To our surprise (and a lot of other people’s), Ohio’s 133rd General Assembly never did get around to passing House Bill 13, the “Ohio broadband bill”, during its December lame duck sessions. So that bill is dead, and it’s back to square one for proponents of rural broadband subsidies and a state broadband office in Ohio state government.
It’s likely that the new General Assembly will take up the now-popular topic of the state’s “broadband gap” pretty quickly. When they do, here’s a new CYC factsheet they should take very seriously:
It shows fifty of Ohio’s midsized and large cities — defined as having 5,000 or more households –along with the numbers and percentage of those households lacking cable, DSL or fiber optic Internet service at any speed, according to the U.S. Census’ most recent American Community Survey.
Between a third and two-thirds of all households in each of these fifty communities were without wireline broadband during the 2015-19 ACS survey period, making them the worst connected among Ohio’s 150 communities in their size range.
This “fifty worst connected” list includes all of Ohio’s big central cities except Columbus. But it also includes many smaller communities like Zanesville, Portsmouth, Greenville, Marion, Mansfield, Ashtabula, Bucyrus and Xenia.
By definition, none of these cities are “rural”, though some are in largely rural parts of the state. They all have cable, DSL and/or fiber broadband services physically available in virtually all of their residential areas, usually from more than one provider.

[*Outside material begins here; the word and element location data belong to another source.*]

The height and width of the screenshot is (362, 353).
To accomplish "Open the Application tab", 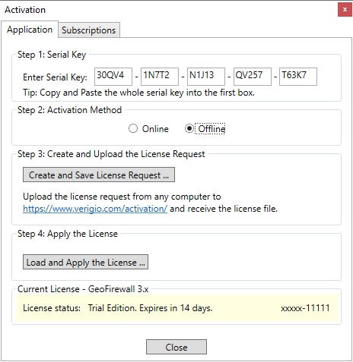I will [x=30, y=30].
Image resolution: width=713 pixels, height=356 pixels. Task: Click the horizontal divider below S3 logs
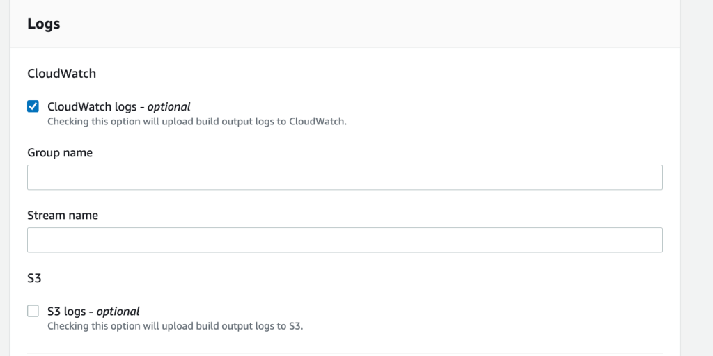coord(345,353)
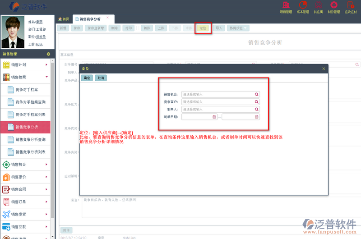Open 项目管理 module icon in header
Image resolution: width=361 pixels, height=239 pixels.
click(x=286, y=7)
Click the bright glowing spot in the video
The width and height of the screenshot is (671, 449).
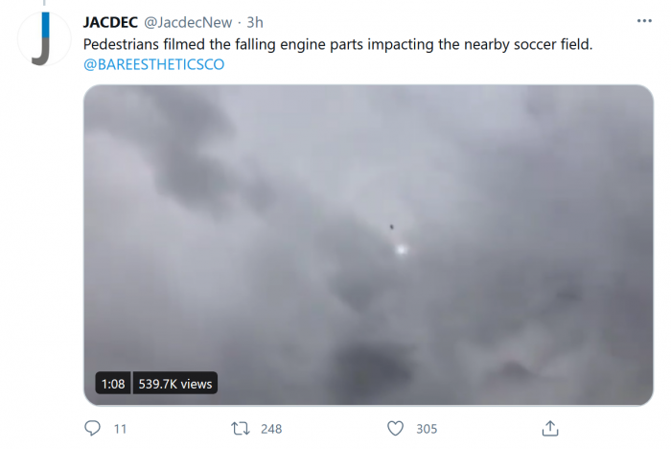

None have neighborhoods that would have qualified as “unserved areas”, eligible for residential broadband deployment subsidies under House Bill 13.
But each of these cities has thousands, or tens of thousands, of households living without the fast, reliable wireline Internet connections they need for school, employment, commerce, healthcare, civic and social life.
The next round of legislation to deal with Ohio’s broadband divide must take these households and communities into account.